What is being asked:
Reproduce the lines of the data below word for word, starting with the line containing "0° value field" and going on through the end of the data. Leave the pictures out of your answer.

*** Supplied material

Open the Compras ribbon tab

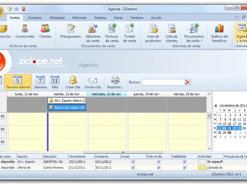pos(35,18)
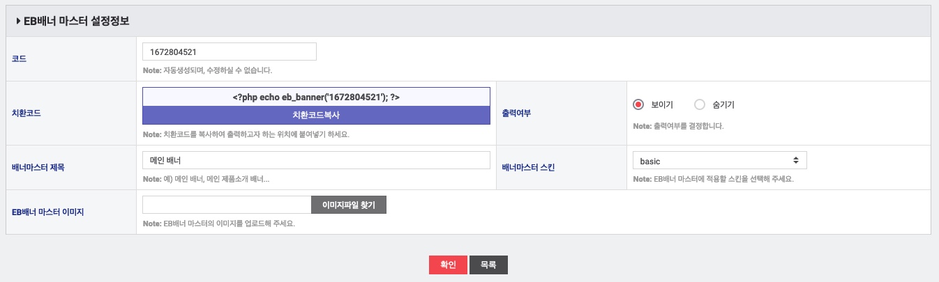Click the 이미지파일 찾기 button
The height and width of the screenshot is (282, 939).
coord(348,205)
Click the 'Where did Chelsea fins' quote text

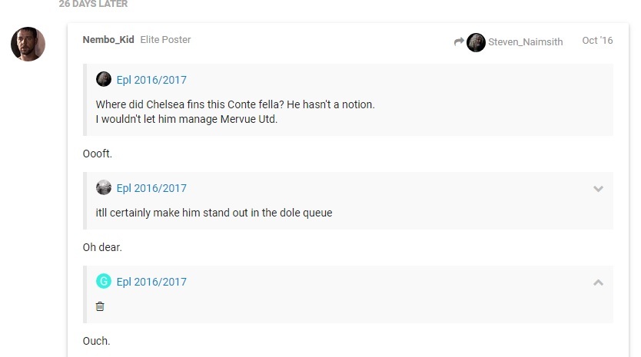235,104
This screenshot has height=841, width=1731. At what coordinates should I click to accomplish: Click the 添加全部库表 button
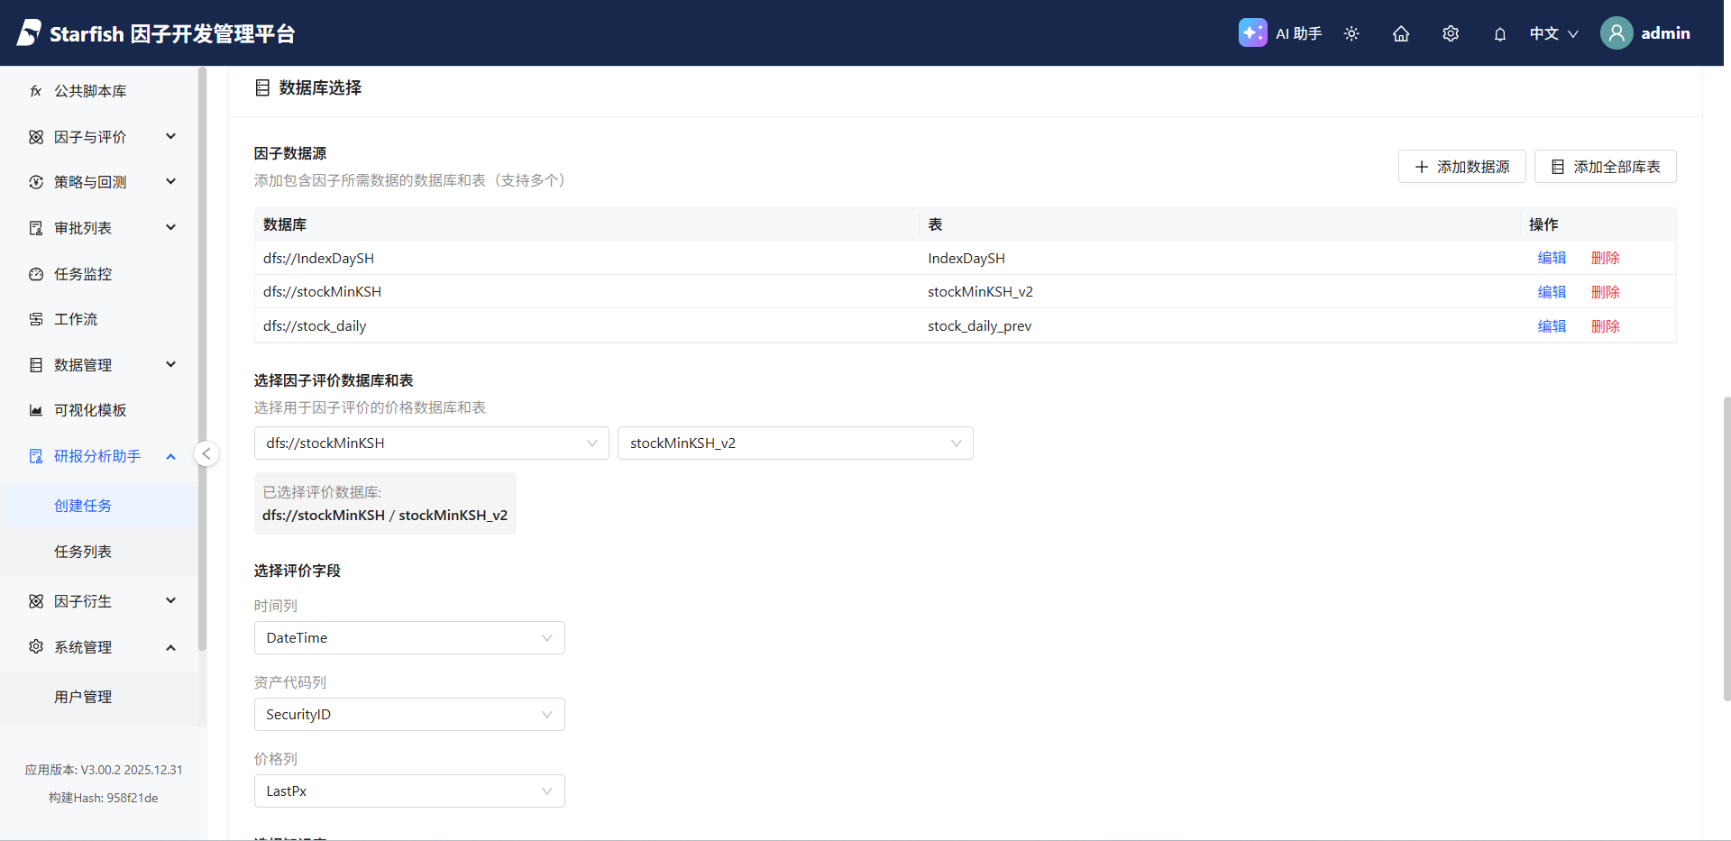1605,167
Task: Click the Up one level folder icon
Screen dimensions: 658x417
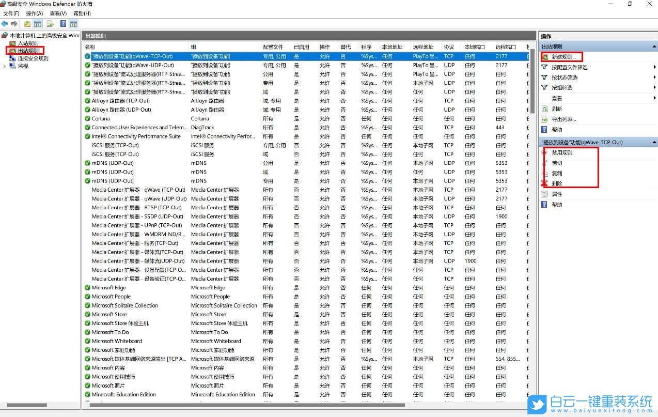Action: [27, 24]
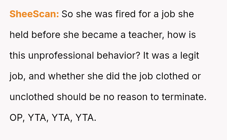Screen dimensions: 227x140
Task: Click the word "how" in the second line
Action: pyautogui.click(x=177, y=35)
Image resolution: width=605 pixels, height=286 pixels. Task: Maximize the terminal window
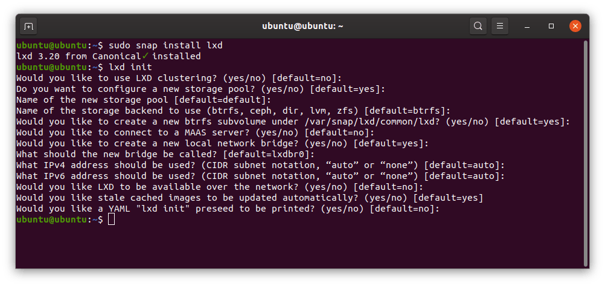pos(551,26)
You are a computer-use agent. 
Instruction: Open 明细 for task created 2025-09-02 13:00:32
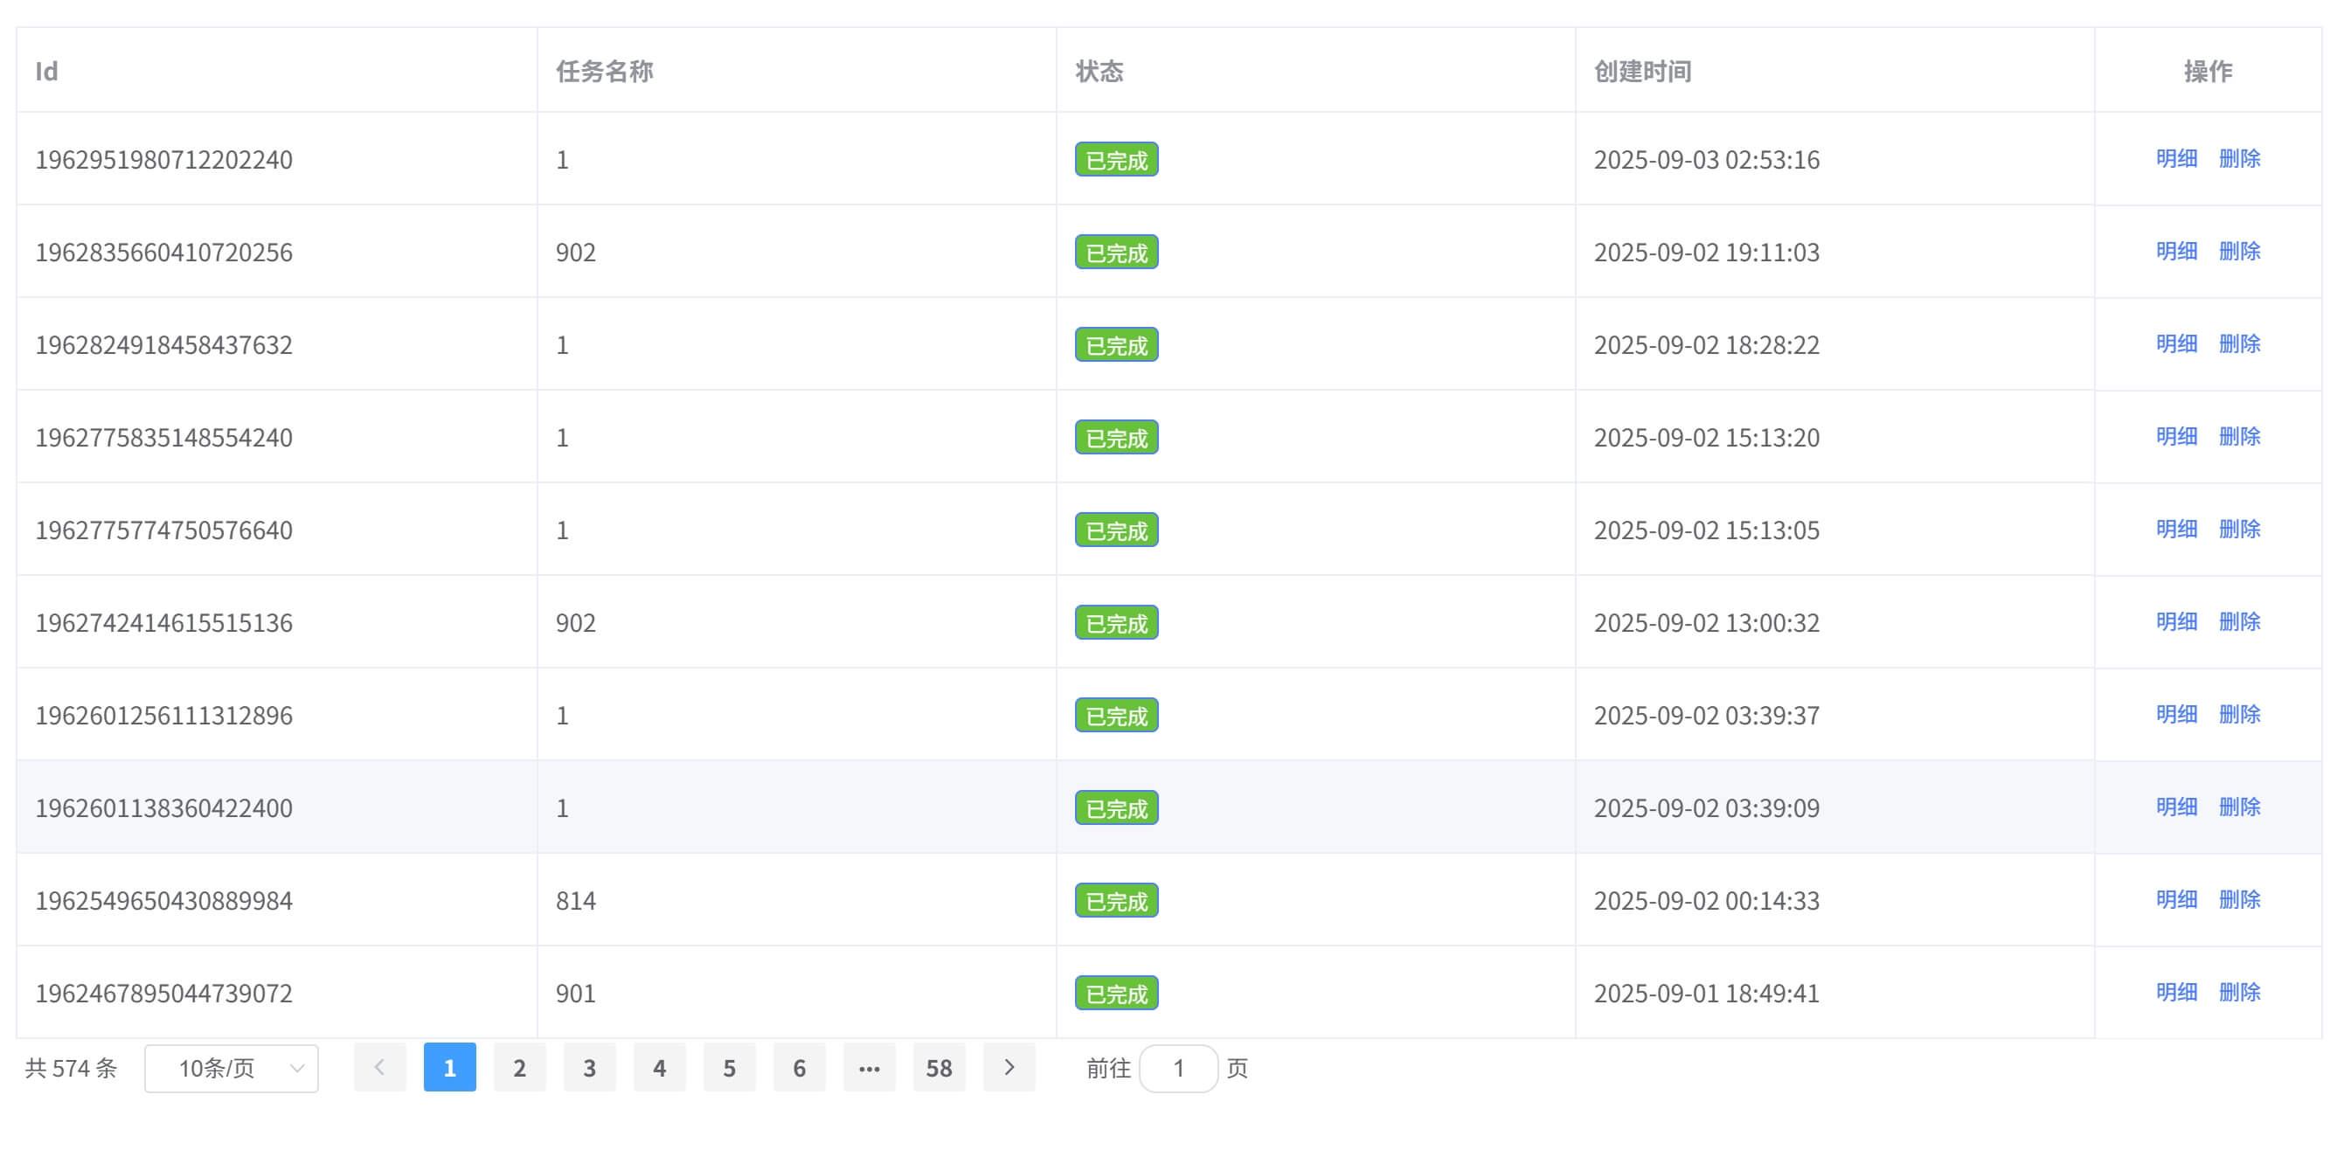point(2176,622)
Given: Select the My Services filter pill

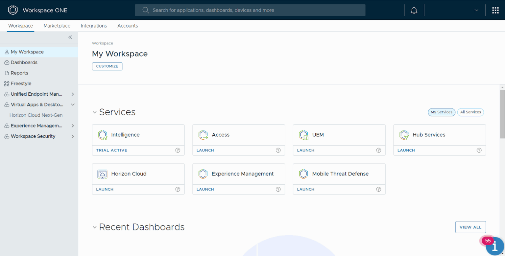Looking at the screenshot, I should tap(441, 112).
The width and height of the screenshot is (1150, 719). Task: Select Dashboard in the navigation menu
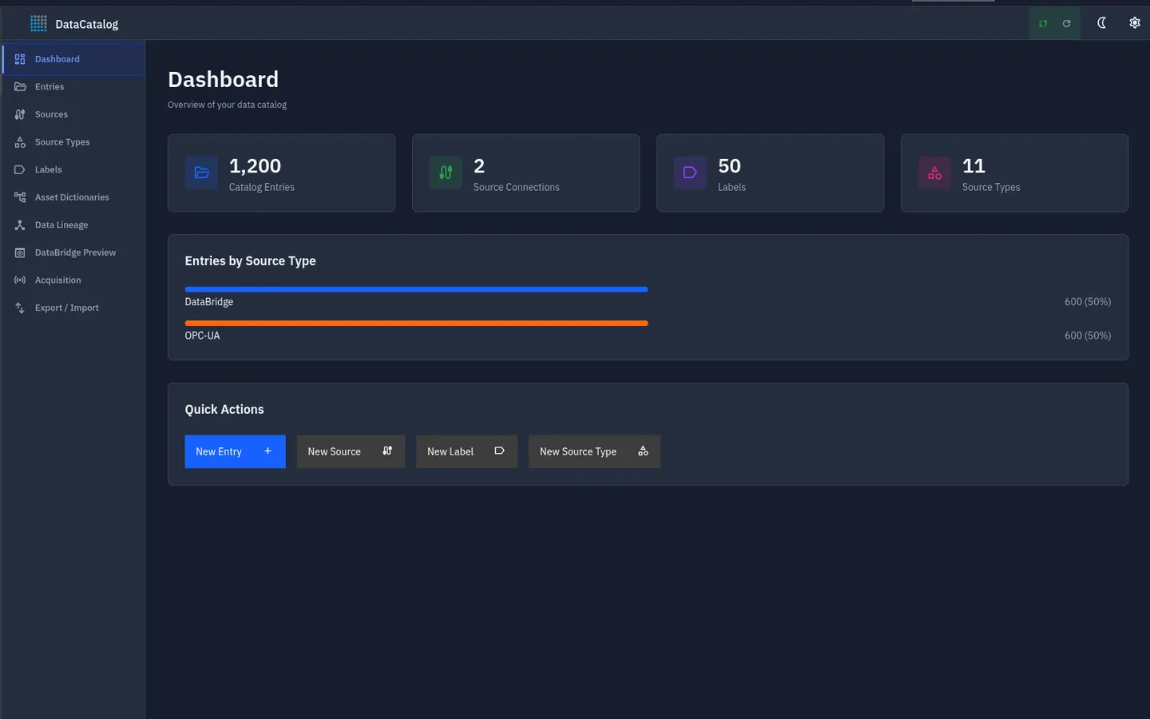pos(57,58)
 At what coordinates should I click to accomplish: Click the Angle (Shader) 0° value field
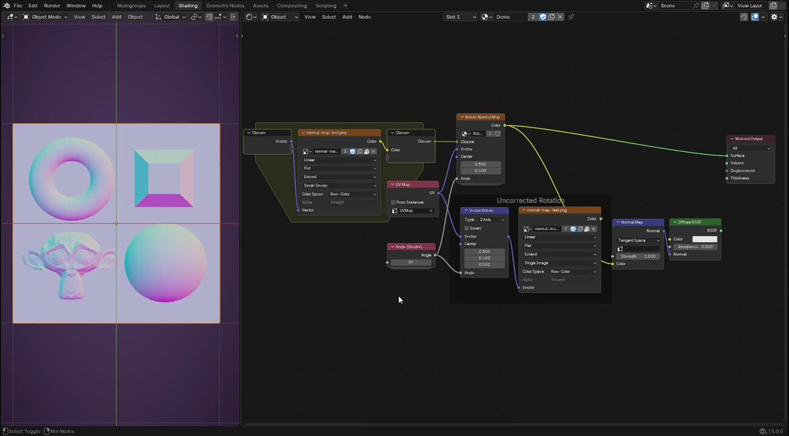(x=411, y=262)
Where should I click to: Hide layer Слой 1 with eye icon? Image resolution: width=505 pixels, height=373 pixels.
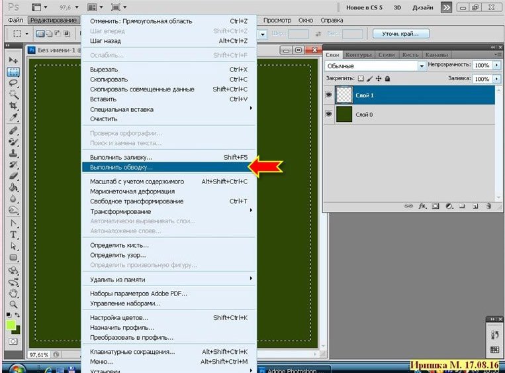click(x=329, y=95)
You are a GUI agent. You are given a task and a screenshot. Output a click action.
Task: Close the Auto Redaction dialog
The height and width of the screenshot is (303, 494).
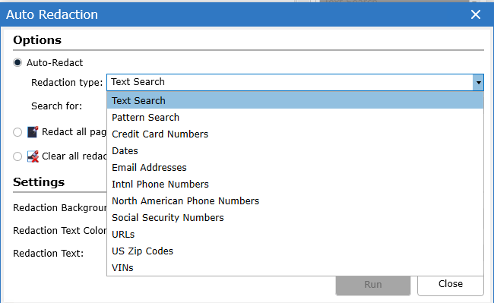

******

Full response:
 At what coordinates should I click to accomplish: Click the Angle (Shader) 0° value field
(x=411, y=262)
Where should I click to: Hide layer Слой 1 with eye icon? Image resolution: width=505 pixels, height=373 pixels.
click(x=329, y=95)
You are a GUI agent. You are given a task and a screenshot. Output a click action.
Task: Close the Auto Redaction dialog
The height and width of the screenshot is (303, 494).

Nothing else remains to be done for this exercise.